Action item → Reproduce the entries that follow exactly. No picture should appear in the result.

>>>>

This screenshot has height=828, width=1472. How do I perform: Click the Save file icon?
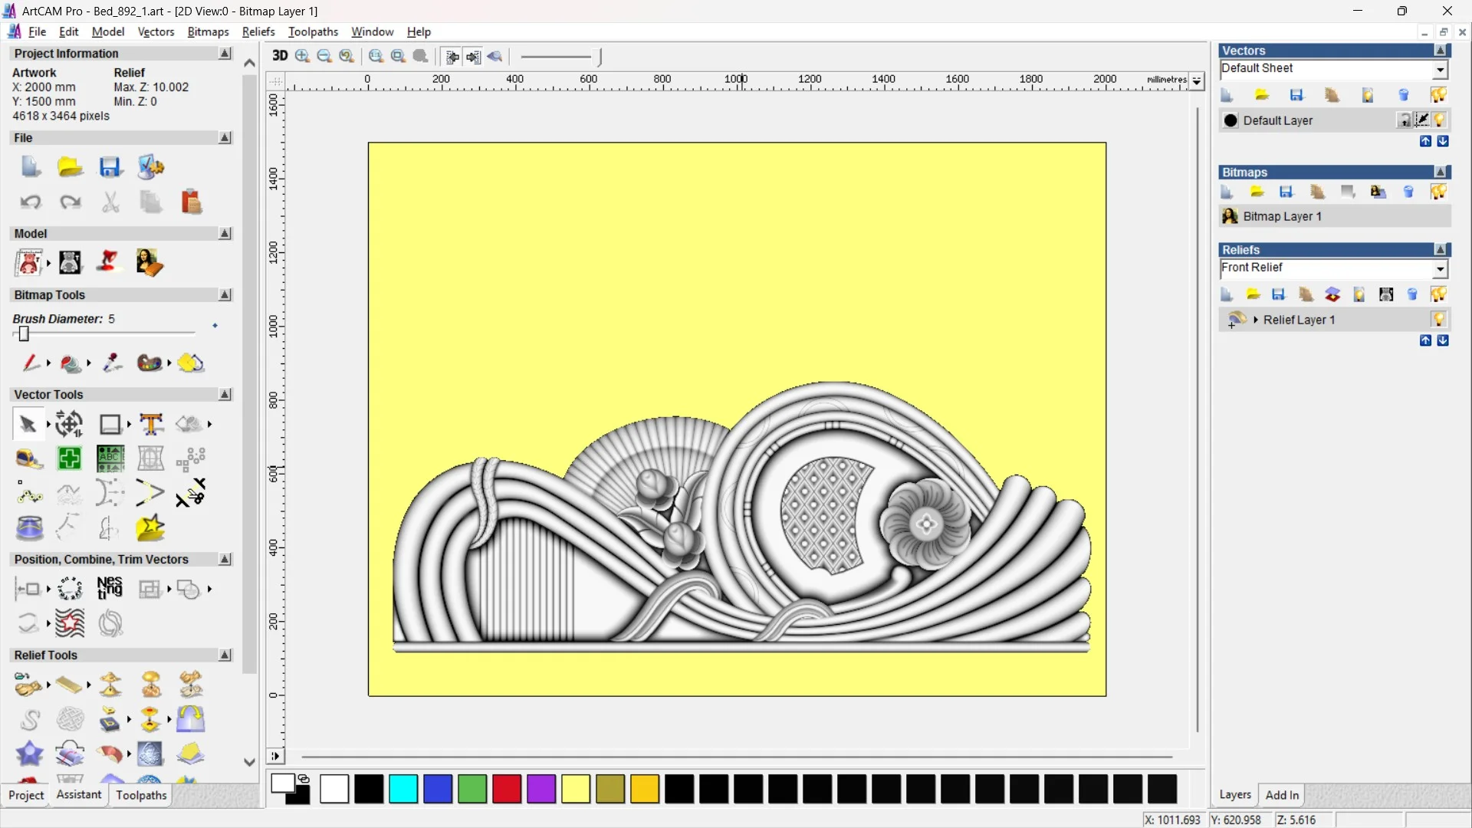click(110, 167)
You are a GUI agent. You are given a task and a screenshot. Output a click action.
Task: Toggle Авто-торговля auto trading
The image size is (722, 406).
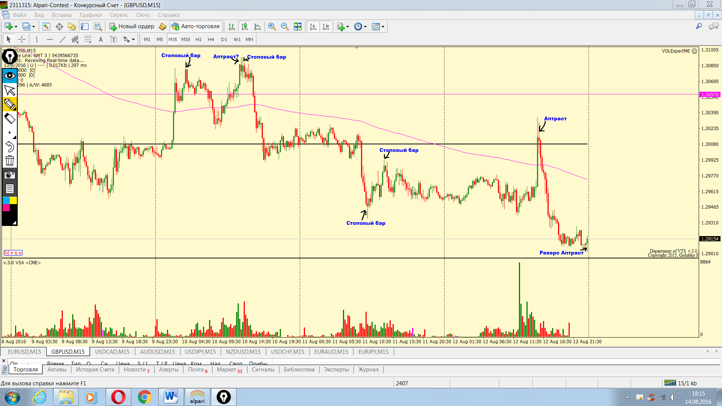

<<<<

Written answer →
This screenshot has height=828, width=1472. How do I perform: Click the Save file icon?
click(110, 167)
You are a GUI agent. You are given a task and a screenshot. Output a click action.
Task: Toggle Авто-торговля auto trading
The image size is (722, 406).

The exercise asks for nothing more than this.